Direction 1:
Reproduce the part of the random walk exercise starting with "Find the mean" and going on through "the new series.".
-- begin Selected passage --
Consider the random walk with drift model \begin{align} x_{t} = \delta + x_{t-1} + w_{t} \end{align} for $t = 1,2,\ldots$ with $x_{0} = 0$ and $w_{t}$ is white noise with variance $\sigma_{w}^{2}$.
Show that the model can be written as $x_{t} = \delta t + \sum_{k=1}^{t}\sigma_{w}^{k}$.
Find the mean and autocovariance of $x_{t}$. Comment on the stationarity.
Show $\rho_{x}(t-1,t) = \sqrt{(t-1)/t}$ which converges as $t\rightarrow \infty$.
Suggest a transformation to make the series stationary and prove stationarity of the new series.
-- end Selected passage --
-- begin Extracted records --
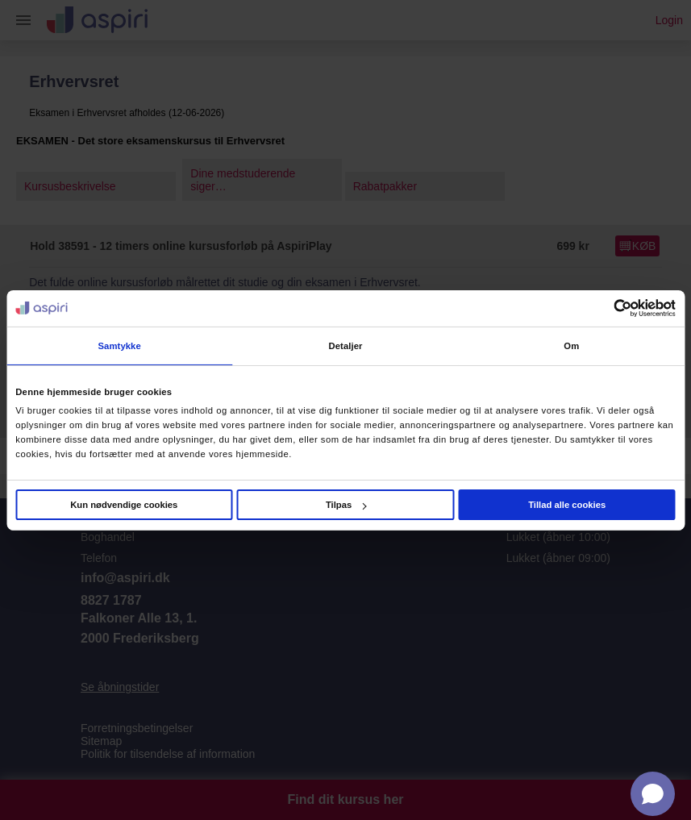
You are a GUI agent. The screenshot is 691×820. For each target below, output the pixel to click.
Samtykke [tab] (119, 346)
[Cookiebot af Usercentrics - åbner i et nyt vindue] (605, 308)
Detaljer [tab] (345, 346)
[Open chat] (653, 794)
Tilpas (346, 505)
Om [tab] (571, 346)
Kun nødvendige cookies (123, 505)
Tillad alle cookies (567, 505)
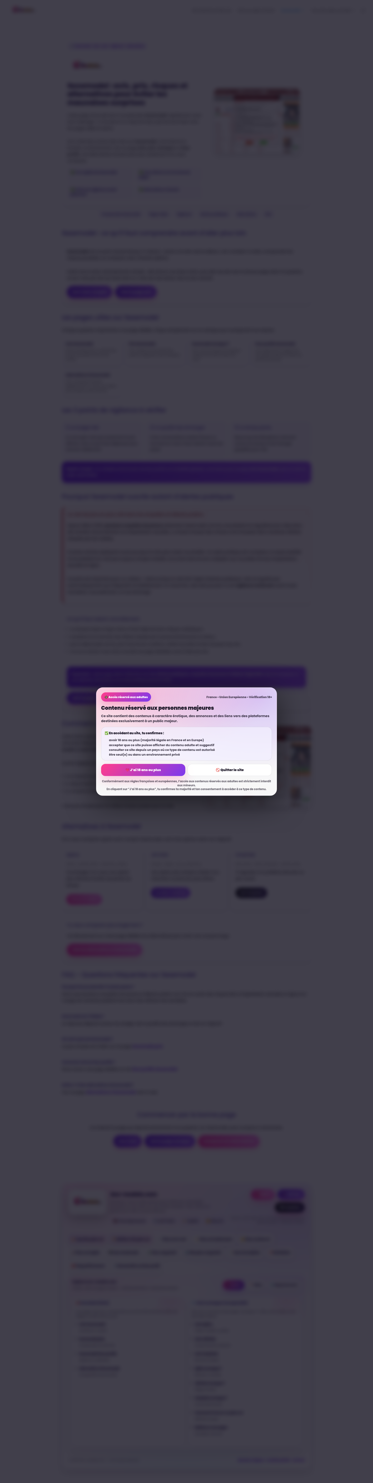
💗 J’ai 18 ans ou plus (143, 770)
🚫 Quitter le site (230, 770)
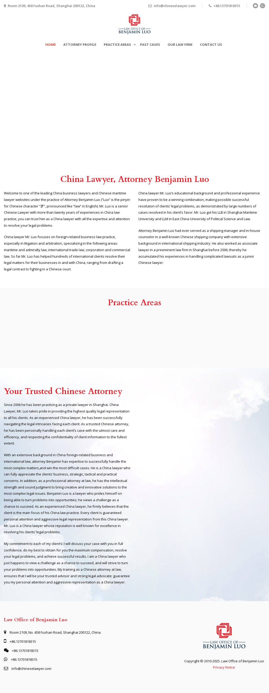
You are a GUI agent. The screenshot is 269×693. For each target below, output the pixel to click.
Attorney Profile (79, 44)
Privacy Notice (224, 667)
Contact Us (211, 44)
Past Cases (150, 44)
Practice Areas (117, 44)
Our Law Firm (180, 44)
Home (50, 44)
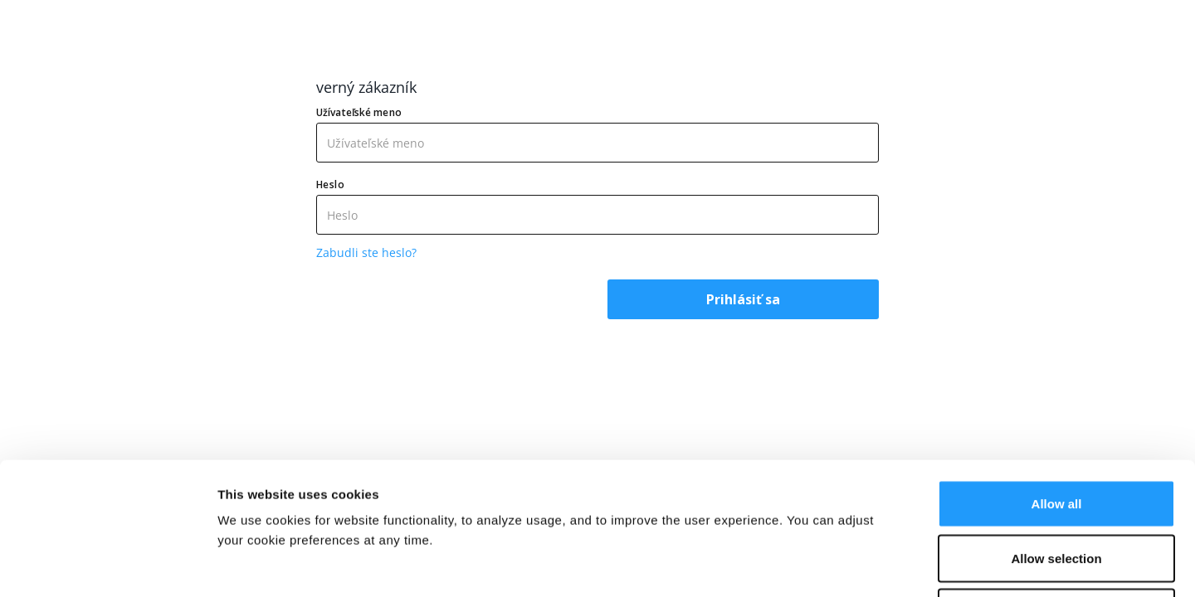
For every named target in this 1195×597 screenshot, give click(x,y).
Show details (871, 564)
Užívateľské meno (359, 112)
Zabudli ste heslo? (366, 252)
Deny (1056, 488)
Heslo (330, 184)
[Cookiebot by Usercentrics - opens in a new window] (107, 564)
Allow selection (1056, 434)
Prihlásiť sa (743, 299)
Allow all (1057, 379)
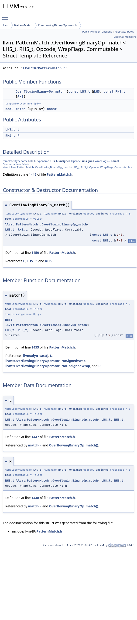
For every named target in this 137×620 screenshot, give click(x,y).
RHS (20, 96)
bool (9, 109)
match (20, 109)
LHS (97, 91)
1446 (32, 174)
-- end Extracted records --
Direction 2:
Transcribe every one of the entries that follow the random walk exercise, word for word, and leave the pictures out of your answer.

Final answer 1:
Find the mean and autocovariance of $x_{t}$. Comment on the stationarity.
Show $\rho_{x}(t-1,t) = \sqrt{(t-1)/t}$ which converges as $t\rightarrow \infty$.
Suggest a transformation to make the series stationary and prove stationarity of the new series.

Final answer 2:
You are a GUI agent. The screenshot is 691×820. For each target below, output the pixel to click.
Samtykke [tab] (119, 346)
[Cookiebot af Usercentrics - åbner i et nyt vindue] (605, 308)
Detaljer [tab] (345, 346)
[Open chat] (653, 794)
Tilpas (346, 505)
Om [tab] (571, 346)
Kun nødvendige cookies (123, 505)
Tillad alle cookies (567, 505)
💗 J’ai 18 ans ou plus (143, 770)
🚫 Quitter le site (230, 770)
You are a GUI agent. The screenshot is 269×693. For each target below, output the pixel to click.
Attorney Profile (79, 44)
Privacy Notice (224, 667)
Contact Us (211, 44)
Past Cases (150, 44)
Practice Areas (117, 44)
Our Law Firm (180, 44)
Home (50, 44)
For every named target in this 1195×597 screenshot, give click(x,y).
Show details (871, 564)
Užívateľské meno (359, 112)
Zabudli ste heslo? (366, 252)
Deny (1056, 488)
Heslo (330, 184)
[Cookiebot by Usercentrics - opens in a new window] (107, 564)
Allow selection (1056, 434)
Prihlásiť sa (743, 299)
Allow all (1057, 379)
For every named target in this 137×620 screenshot, give click(x,y).
RHS (20, 96)
bool (9, 109)
match (20, 109)
LHS (97, 91)
1446 (32, 174)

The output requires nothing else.